Invesco led the passive outflows pack for a second month in a row last month, thanks to an estimated $1.369 billion in January 2023 outflows, down M/M from $1.795 billion in December 2022 and down Y/Y from $2.313 billion); Goldman Sachs, $427 million (down M/M from $701 million in net inflows, down Y/Y from $597 million in net inflows); Jackson, $355 million (up M/M from $284 million, down Y/Y from $486 million); Pimco, $235 million (up M/M from $173 million, up Y/Y from $174 million); and U.S. Global Investors, $191 million (up M/M from $92 million, down Y/Y from $336 million in net inflows).

Overall, the 735 active fund firms tracked by the M* team (up M/M from 732 and up Y/Y from 734) suffered an estimated $4.367 billion in net active outflows in January 2023, down M/M from $121.317 billion in December 2022 and down Y/Y from $13.138 billion in January 2022. 359 active firms (48.8 percent) brought in net inflows last month, up M/M from 231 (34.5 percent) but down Y/Y from 413 (56.27 percent).

The 155 passive firms tracked by the M* team (down M/M from 157, down Y/Y from 160) brought in an estimated $47.436 billion in net January 2023 inflows, up M/M from $35.056 billion in December 2022 and up Y/Y from $22.087 billion in January 2022. 80 firms (51.6 percent) gained net passive inflows last month, up M/M from 73 (46.5 percent) but down Y/Y from 85 (53.1 percent).

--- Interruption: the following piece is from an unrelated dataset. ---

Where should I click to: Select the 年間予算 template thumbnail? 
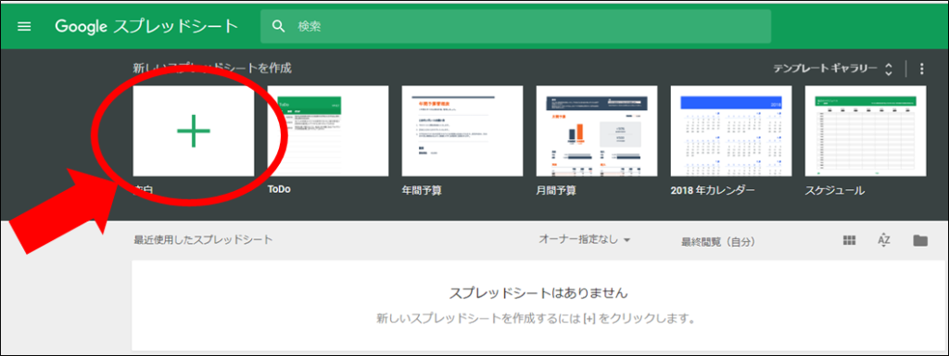click(462, 131)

***This caveat is particularly important for jumbo fund firms, many of which are big players in the 401(k) business, where collective investment trusts (CITs) are a commonly used alternative to traditional mutula funds. For example, as the T. Rowe Price team revealed earlier this month, in January 2023 their clients transferred about $1.1 billion out of T. Rowe mutual funds and into other T. Rowe products like CITs and SMAs. And T. Rowe is a big retirement plan provider and DC I-O asset manager, especially in the target-date fund (TDF) space.